▸ Pixel coordinate grounding data
▼

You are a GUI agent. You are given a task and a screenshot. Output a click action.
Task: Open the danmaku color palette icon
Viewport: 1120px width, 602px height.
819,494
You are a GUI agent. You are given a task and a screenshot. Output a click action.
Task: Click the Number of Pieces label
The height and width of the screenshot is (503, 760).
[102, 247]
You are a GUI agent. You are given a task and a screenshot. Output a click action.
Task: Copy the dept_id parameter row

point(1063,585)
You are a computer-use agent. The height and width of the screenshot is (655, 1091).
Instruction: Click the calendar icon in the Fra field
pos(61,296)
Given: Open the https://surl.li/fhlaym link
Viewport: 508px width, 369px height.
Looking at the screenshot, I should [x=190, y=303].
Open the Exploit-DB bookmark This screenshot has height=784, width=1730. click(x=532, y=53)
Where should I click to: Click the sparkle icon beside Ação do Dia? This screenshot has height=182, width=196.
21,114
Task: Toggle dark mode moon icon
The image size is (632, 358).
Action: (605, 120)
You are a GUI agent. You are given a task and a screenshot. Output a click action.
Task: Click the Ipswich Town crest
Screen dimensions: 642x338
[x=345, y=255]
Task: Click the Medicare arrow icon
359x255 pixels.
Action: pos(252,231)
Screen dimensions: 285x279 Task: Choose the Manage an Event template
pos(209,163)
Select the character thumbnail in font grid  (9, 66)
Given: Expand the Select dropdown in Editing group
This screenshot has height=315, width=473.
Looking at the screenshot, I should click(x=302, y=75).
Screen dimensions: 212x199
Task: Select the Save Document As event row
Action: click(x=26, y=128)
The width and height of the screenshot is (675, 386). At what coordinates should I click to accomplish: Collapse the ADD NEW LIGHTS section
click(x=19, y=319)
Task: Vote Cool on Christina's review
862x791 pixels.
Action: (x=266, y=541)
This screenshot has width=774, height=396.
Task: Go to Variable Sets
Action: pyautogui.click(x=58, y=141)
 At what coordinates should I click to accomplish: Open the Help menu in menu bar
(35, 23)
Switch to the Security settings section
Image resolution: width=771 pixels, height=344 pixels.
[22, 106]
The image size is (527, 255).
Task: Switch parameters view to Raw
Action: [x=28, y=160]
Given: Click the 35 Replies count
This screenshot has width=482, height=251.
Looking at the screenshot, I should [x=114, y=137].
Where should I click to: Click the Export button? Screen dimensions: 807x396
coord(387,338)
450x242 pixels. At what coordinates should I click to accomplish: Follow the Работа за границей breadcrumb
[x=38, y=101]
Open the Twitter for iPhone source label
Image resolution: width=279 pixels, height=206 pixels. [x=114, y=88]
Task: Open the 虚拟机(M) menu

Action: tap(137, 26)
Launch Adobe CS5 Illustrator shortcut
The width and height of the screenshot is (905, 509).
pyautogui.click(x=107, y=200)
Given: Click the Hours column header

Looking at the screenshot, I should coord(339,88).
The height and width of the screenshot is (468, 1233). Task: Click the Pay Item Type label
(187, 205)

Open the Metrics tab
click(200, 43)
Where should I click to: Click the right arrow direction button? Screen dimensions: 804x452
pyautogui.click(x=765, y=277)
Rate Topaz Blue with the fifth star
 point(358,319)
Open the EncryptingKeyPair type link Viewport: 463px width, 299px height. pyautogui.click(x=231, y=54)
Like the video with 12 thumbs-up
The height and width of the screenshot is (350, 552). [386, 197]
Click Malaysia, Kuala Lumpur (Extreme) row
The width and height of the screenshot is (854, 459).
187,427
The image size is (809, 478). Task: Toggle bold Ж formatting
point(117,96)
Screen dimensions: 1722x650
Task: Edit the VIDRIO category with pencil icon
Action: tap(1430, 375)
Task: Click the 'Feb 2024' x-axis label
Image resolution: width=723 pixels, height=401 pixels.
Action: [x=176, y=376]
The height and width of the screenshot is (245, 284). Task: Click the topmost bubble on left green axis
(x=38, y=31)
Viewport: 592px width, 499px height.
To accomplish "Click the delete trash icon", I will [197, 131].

▲

The required answer is every line of the data, duplicated exactly.

▸ Task answer
You are a GUI agent. You are given a task and a screenshot. Output a click action.
Task: Open the danmaku color palette icon
Viewport: 1120px width, 602px height.
819,494
You are a GUI agent. You are given a task and a screenshot. Output a click action.
Task: Click the Number of Pieces label
The height and width of the screenshot is (503, 760).
[102, 247]
You are a GUI agent. You are given a task and a screenshot. Output a click action.
Task: Copy the dept_id parameter row

point(1063,585)
You are a computer-use agent. The height and width of the screenshot is (655, 1091).
Instruction: Click the calendar icon in the Fra field
pos(61,296)
Given: Open the https://surl.li/fhlaym link
Viewport: 508px width, 369px height.
Looking at the screenshot, I should [x=190, y=303].
Open the Exploit-DB bookmark This screenshot has height=784, width=1730. click(x=532, y=53)
Where should I click to: Click the sparkle icon beside Ação do Dia? This screenshot has height=182, width=196.
21,114
Task: Toggle dark mode moon icon
The image size is (632, 358).
Action: (605, 120)
You are a GUI agent. You are given a task and a screenshot. Output a click action.
Task: Click the Ipswich Town crest
Screen dimensions: 642x338
[x=345, y=255]
Task: Click the Medicare arrow icon
359x255 pixels.
Action: pos(252,231)
Screen dimensions: 285x279 Task: Choose the Manage an Event template
pos(209,163)
Select the character thumbnail in font grid  (9, 66)
Given: Expand the Select dropdown in Editing group
This screenshot has height=315, width=473.
Looking at the screenshot, I should click(x=302, y=75).
Screen dimensions: 212x199
Task: Select the Save Document As event row
Action: click(x=26, y=128)
The width and height of the screenshot is (675, 386). At what coordinates should I click to accomplish: Collapse the ADD NEW LIGHTS section
click(x=19, y=319)
Task: Vote Cool on Christina's review
862x791 pixels.
Action: (x=266, y=541)
This screenshot has width=774, height=396.
Task: Go to Variable Sets
Action: pyautogui.click(x=58, y=141)
 At what coordinates should I click to accomplish: Open the Help menu in menu bar
(35, 23)
Switch to the Security settings section
Image resolution: width=771 pixels, height=344 pixels.
[22, 106]
The image size is (527, 255).
Task: Switch parameters view to Raw
Action: [x=28, y=160]
Given: Click the 35 Replies count
This screenshot has width=482, height=251.
Looking at the screenshot, I should [x=114, y=137].
Where should I click to: Click the Export button? Screen dimensions: 807x396
coord(387,338)
450x242 pixels. At what coordinates should I click to accomplish: Follow the Работа за границей breadcrumb
[x=38, y=101]
Open the Twitter for iPhone source label
Image resolution: width=279 pixels, height=206 pixels. [x=114, y=88]
Task: Open the 虚拟机(M) menu

Action: tap(137, 26)
Launch Adobe CS5 Illustrator shortcut
The width and height of the screenshot is (905, 509).
pyautogui.click(x=107, y=200)
Given: Click the Hours column header

Looking at the screenshot, I should coord(339,88).
The height and width of the screenshot is (468, 1233). Task: Click the Pay Item Type label
(187, 205)

Open the Metrics tab
click(200, 43)
Where should I click to: Click the right arrow direction button? Screen dimensions: 804x452
pyautogui.click(x=765, y=277)
Rate Topaz Blue with the fifth star
 point(358,319)
Open the EncryptingKeyPair type link Viewport: 463px width, 299px height. pyautogui.click(x=231, y=54)
Like the video with 12 thumbs-up
The height and width of the screenshot is (350, 552). [386, 197]
Click Malaysia, Kuala Lumpur (Extreme) row
The width and height of the screenshot is (854, 459).
187,427
The image size is (809, 478). Task: Toggle bold Ж formatting
point(117,96)
Screen dimensions: 1722x650
Task: Edit the VIDRIO category with pencil icon
Action: tap(1430, 375)
Task: Click the 'Feb 2024' x-axis label
Image resolution: width=723 pixels, height=401 pixels.
Action: [x=176, y=376]
The height and width of the screenshot is (245, 284). Task: Click the topmost bubble on left green axis
(x=38, y=31)
Viewport: 592px width, 499px height.
To accomplish "Click the delete trash icon", I will [197, 131].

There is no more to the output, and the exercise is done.